Возможно, все дело в этом. Эш стал жертвой редферновских
генов. Редферны постоянно влипали в неприятности: они на каждом шагу
спутывались с людьми.
Итак, он может дождаться Квина и выложить ему в качестве
оправдания все, что с ним случилось: мол, простите, я очень сожалею, но события
вышли из-под контроля, и теперь я даже не могу закончить расследование.

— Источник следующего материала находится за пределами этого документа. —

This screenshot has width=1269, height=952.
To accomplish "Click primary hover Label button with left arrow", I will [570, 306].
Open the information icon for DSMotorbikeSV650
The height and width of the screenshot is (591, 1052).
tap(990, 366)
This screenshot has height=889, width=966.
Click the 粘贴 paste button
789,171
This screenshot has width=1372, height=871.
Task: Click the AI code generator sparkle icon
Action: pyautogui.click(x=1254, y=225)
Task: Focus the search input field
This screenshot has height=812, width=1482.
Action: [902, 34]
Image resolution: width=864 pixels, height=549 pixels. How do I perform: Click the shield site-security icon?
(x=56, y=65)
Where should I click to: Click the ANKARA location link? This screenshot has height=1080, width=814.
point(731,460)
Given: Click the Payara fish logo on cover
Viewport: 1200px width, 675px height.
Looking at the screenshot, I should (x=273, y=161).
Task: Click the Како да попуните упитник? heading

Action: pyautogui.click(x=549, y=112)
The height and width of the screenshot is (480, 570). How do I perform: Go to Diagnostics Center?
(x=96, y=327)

Если он так поступит, Квин призовет Старейшин, и они сами во
всем разберутся.
Внезапно Эш почувствовал, что весь напрягся. Взгляд его
прищуренных глаз устремился на белку… рыжей молнией она метнулась вверх.
Позади, на камне, замерла ящерица.
Нет, он не станет покорно дожидаться неминуемой кары! Он
сделает все, что в его силах, чтобы спасти ситуацию… и честь семьи.
Он сделает это сегодня ночью.
— Мы сделаем это сегодня ночью, — сказала
Ровена. — Когда совсем стемнеет, перед восходом луны. Перенесем ее в лес.